Organizational or corporate culture began to take hold among executives and change practitioners beginning in about the 1980s. Since that time, interest in cultural assessment and change has blossomed. Culture can refer to a wide variety of behaviors, actions, meanings, and symbols in organizations, including the following. Language, metaphor, and jargon. How organizational members speak to one another, using what terms.

Communication (patterns and media). Who communicates to whom, on what topics, using what media. In some large organizations, the highest leaders send e-mail to all employees, while in others in-person communication is preferred. Artifacts. For example, dress style or office décor. Some organizations have explicit rules for who is permitted what size office, with what furniture style, or even what model of phone or cell phone calling plan is authorized.

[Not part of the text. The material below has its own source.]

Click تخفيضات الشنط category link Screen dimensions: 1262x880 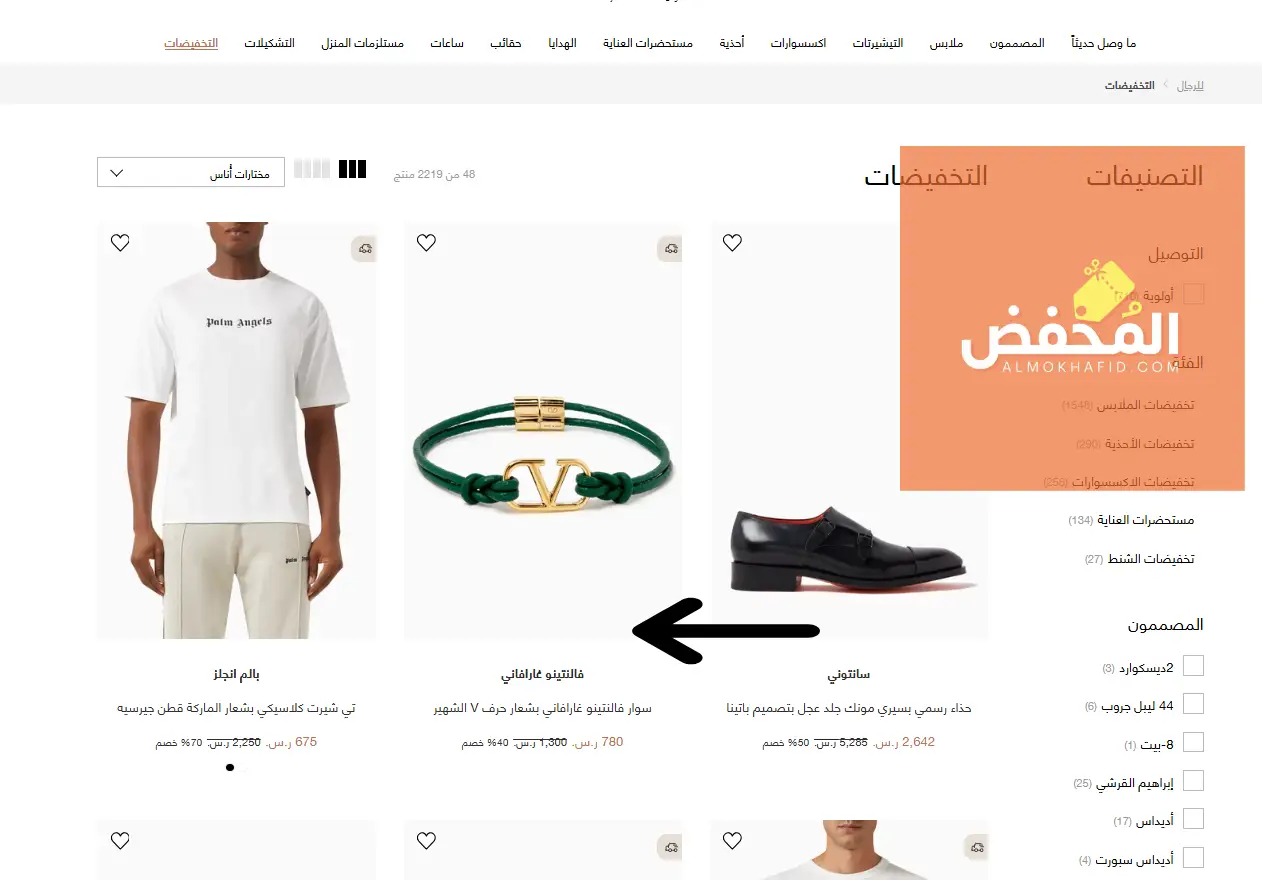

Values, ethics, and moral codes. Organizations have espoused values, those that they explicitly articulate, and hidden underlying values, those that guide decision making but about which organizational members are usually less conscious. Decision-making style. Including what information is needed before a decision is made, who is consulted, whether opinions are freely offered, who makes the final decision, and how it is communicated.

Elements of culture can be visible, such as styles of dress, office spaces, and language choices, and they can also be invisible or hidden, such as the organization’s values, ethical beliefs, and preferences. The more deeply held the belief and more tacit the assumption, often the more difficult it is to change. Cultural interventions often complement other types of interventions rather than being undertaken in isolation.